Stored data:
□ □ □ □

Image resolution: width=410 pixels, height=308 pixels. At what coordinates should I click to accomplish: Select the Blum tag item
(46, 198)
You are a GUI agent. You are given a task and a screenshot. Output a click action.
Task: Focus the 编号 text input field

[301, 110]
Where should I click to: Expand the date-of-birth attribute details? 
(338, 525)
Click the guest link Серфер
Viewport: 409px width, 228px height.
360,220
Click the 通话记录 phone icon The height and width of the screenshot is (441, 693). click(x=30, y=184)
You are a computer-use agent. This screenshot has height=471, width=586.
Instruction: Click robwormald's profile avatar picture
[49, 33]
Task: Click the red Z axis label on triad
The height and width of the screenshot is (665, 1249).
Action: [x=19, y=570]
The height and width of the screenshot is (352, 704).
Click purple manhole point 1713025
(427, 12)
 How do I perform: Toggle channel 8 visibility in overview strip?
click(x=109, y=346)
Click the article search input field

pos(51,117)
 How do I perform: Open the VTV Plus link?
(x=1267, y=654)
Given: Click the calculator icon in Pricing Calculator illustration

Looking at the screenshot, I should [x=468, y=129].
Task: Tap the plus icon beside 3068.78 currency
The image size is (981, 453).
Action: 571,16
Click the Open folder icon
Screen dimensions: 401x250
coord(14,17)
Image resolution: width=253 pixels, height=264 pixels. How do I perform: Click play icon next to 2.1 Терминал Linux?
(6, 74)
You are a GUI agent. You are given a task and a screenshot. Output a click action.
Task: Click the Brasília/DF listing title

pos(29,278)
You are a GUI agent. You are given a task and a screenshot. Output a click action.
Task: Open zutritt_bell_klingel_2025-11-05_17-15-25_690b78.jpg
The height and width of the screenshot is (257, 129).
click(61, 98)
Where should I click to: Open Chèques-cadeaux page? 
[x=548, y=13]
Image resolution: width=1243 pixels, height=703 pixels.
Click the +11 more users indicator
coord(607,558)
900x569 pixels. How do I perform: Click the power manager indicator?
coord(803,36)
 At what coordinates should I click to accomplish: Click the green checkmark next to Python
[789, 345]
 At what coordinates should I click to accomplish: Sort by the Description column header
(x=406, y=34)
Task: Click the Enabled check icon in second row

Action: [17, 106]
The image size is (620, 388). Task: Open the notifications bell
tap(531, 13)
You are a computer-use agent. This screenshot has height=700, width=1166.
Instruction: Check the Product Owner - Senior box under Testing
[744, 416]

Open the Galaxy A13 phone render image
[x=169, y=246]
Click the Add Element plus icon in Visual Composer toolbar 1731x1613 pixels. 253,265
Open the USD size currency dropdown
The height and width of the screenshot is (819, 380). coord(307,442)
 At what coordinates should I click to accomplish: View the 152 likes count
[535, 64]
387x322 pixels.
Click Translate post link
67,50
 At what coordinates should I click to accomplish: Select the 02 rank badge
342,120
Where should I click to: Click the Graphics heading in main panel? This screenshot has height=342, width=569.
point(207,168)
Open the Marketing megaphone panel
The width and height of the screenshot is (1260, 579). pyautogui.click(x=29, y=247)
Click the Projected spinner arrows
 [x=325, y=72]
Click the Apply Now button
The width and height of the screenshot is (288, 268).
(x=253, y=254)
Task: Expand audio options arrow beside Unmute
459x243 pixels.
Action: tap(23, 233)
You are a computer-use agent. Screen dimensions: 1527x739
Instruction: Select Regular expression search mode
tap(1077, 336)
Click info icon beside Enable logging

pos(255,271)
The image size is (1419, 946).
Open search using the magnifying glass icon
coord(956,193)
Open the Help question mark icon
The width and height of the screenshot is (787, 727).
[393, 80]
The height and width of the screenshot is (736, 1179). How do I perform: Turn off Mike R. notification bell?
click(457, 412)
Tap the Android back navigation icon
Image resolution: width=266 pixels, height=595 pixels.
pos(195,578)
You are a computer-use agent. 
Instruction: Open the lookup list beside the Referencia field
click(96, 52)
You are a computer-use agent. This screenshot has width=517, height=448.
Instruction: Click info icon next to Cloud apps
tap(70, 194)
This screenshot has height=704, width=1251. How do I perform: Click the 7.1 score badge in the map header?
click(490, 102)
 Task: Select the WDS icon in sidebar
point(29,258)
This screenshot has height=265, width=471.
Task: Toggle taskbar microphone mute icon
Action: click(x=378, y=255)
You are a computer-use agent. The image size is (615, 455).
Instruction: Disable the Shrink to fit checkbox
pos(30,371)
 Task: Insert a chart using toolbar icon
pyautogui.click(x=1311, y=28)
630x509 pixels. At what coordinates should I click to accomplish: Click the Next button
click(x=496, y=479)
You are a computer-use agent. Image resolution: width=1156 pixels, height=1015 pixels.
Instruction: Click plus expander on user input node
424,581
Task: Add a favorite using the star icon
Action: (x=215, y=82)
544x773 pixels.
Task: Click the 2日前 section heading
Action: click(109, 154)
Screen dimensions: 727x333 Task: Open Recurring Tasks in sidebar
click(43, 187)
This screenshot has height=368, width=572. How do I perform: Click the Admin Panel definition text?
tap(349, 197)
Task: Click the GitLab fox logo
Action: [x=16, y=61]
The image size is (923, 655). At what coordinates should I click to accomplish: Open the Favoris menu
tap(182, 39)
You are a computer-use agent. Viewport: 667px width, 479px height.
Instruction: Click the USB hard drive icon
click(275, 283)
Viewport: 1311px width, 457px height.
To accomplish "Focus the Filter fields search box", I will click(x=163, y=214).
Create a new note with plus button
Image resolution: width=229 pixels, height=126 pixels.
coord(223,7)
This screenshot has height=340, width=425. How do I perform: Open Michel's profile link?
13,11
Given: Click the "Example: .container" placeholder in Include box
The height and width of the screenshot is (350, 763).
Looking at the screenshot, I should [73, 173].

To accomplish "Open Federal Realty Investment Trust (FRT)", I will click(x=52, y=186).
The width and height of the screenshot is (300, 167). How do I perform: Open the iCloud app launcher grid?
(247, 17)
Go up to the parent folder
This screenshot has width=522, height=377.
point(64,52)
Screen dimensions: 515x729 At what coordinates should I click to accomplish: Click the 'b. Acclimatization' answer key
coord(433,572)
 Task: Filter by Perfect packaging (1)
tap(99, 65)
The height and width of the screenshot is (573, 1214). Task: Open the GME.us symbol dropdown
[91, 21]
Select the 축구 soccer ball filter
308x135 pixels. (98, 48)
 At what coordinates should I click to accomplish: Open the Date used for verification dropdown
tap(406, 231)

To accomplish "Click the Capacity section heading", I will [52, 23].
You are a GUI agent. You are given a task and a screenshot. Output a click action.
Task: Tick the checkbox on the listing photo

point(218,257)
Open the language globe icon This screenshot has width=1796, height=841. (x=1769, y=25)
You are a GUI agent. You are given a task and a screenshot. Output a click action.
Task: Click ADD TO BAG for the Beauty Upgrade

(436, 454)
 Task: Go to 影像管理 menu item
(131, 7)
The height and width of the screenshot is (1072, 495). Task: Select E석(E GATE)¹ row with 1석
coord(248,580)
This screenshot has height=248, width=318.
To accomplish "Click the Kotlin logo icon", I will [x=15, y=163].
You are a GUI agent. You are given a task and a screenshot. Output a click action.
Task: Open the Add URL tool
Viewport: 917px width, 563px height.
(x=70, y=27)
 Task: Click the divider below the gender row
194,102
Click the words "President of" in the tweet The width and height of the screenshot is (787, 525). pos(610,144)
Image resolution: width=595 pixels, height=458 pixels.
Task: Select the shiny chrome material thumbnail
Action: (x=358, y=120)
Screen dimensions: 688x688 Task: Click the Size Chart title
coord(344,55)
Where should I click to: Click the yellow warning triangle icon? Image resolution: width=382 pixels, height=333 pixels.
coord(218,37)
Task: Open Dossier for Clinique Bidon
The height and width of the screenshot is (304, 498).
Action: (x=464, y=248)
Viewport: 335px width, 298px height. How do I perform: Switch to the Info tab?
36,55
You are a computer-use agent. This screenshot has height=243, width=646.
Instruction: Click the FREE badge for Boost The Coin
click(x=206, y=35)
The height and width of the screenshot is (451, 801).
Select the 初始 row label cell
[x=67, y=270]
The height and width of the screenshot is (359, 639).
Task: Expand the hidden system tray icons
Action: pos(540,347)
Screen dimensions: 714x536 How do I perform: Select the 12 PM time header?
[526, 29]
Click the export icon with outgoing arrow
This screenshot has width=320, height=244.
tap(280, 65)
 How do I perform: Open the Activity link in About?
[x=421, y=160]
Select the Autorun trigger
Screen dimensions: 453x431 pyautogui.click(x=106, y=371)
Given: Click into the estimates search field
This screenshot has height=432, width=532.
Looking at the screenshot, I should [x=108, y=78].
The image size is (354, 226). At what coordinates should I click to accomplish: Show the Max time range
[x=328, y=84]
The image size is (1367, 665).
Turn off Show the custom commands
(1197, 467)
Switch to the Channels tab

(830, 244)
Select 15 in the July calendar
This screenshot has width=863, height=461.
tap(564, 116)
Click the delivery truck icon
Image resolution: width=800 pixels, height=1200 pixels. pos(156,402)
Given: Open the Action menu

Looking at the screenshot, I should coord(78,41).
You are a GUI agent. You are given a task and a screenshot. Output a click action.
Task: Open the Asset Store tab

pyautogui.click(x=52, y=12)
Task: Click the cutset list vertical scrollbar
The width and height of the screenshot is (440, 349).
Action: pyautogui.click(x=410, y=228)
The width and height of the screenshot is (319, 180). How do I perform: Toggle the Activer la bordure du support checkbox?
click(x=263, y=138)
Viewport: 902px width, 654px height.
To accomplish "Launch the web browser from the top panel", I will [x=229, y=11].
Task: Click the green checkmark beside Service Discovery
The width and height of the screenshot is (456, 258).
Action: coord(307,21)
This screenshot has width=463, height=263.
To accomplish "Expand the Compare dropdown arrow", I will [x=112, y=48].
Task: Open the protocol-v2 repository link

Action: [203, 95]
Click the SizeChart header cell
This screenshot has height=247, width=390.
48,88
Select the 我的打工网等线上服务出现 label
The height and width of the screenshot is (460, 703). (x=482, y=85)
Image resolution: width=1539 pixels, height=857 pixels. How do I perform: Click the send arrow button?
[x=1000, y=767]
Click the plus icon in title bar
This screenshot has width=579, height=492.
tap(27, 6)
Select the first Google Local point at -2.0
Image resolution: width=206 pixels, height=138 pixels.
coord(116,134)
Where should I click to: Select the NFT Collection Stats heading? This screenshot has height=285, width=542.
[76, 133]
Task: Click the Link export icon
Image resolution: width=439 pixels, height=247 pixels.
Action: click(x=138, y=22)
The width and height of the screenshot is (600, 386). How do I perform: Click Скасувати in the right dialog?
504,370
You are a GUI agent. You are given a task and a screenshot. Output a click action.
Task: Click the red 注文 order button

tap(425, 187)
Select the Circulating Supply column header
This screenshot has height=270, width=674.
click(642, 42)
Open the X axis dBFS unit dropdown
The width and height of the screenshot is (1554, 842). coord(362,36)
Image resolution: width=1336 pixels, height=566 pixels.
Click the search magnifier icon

□ □ □ □

*Directions for this task*
For this exercise, please output exactly the lines above starting at the line with "The height and width of the screenshot is (451, 801)." and ending at the line with "The image size is (1367, 665).", ends included.

*Finished task*
The height and width of the screenshot is (451, 801).
Select the 初始 row label cell
[x=67, y=270]
The height and width of the screenshot is (359, 639).
Task: Expand the hidden system tray icons
Action: pos(540,347)
Screen dimensions: 714x536 How do I perform: Select the 12 PM time header?
[526, 29]
Click the export icon with outgoing arrow
This screenshot has width=320, height=244.
tap(280, 65)
 How do I perform: Open the Activity link in About?
[x=421, y=160]
Select the Autorun trigger
Screen dimensions: 453x431 pyautogui.click(x=106, y=371)
Given: Click into the estimates search field
This screenshot has height=432, width=532.
Looking at the screenshot, I should [x=108, y=78].
The image size is (354, 226). At what coordinates should I click to accomplish: Show the Max time range
[x=328, y=84]
The image size is (1367, 665).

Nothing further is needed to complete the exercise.